• _Exercises_:
**a.** List every year mentioned in the article about The Young Turks, in the order each first appears.
**b.** Reproduce the article about The Young Turks without changes, starting with "Over the past" and going on through "troubling, complicated past.".

Exclusive: Cenk Ugyur’s Sexist Posts From The Beginning of The Young Turks

Over the past decade, The Young Turks Network has become one of the largest alternative online news outlets in the world, boasting a following of 3.5 million YouTube subscribers. It’s online video channel claims to receive 80 million unique views a month, and it reached 6 billion total views in February 2017 — on par with the some of the biggest mainstream media outlets. Headed by founder and owner, 47-year-old Cenk Uygur, TYT has broken national news stories and spawned both the political action committee Wolf PAC, which raised around $715,000 in the 2016 election, as well as an organization known as the Justice Democrats, which manages the campaigns for several left wing congressional candidates.

But while few today would question TYT’s progressive bonafides, newly uncovered blog posts from the organization’s early days reveal a troubling, complicated past.

Far from the multi-studio production it is today, TYT actually began in 2000 as a blog website and talk show while Uygur, in his thirties, worked at Miami based news station, WAMI-TV. Although the blog is now defunct, TYT Network still owns the domain which redirects to the outlet’s main page. However, in several posts I obtained, Uygur often made misogynistic and lewd remarks about women.

“When is the point when you forget how fun a drunk orgy can be?” Uygur wrote in a 2003 blog post titled “Old People,” complaining about an article which recounted the opinions of an older woman who was critical of Mardi Gras. “I had one of the best nights of my life at Mardi Gras. I kissed over 23 different women, saw and felt countless breasts, and was in a wonderful drunken stupor thanks to my friend John Daniels. It was the best buzz of my existence.”

Sex is a frequent topic in Uygur’s posts, and his views on it reflect deeply problematic attitudes on women as objects.

• _Supplied data_:
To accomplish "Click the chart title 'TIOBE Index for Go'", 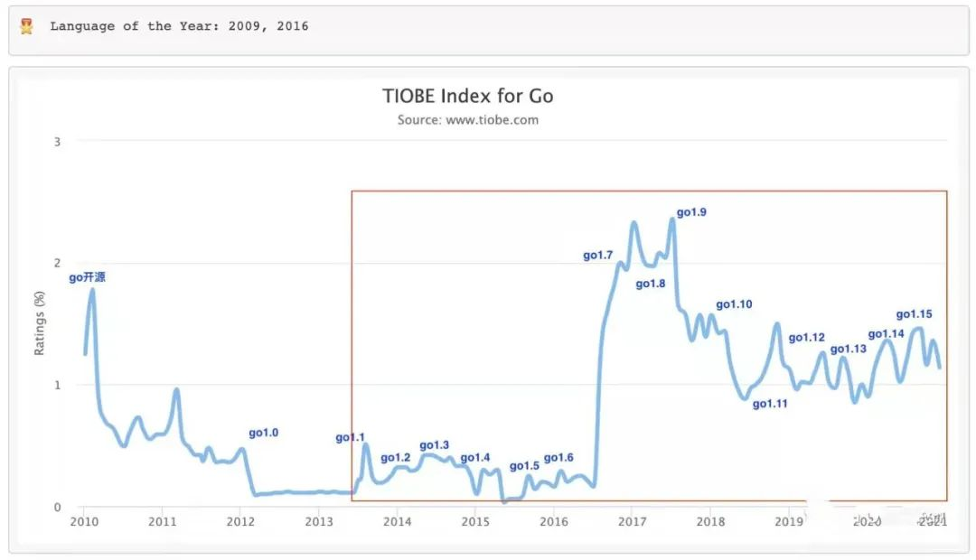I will coord(467,96).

• _Final answers_:
**a.** 2017, 2016, 2000, 2003

**b.**
Over the past decade, The Young Turks Network has become one of the largest alternative online news outlets in the world, boasting a following of 3.5 million YouTube subscribers. It’s online video channel claims to receive 80 million unique views a month, and it reached 6 billion total views in February 2017 — on par with the some of the biggest mainstream media outlets. Headed by founder and owner, 47-year-old Cenk Uygur, TYT has broken national news stories and spawned both the political action committee Wolf PAC, which raised around $715,000 in the 2016 election, as well as an organization known as the Justice Democrats, which manages the campaigns for several left wing congressional candidates.

But while few today would question TYT’s progressive bonafides, newly uncovered blog posts from the organization’s early days reveal a troubling, complicated past.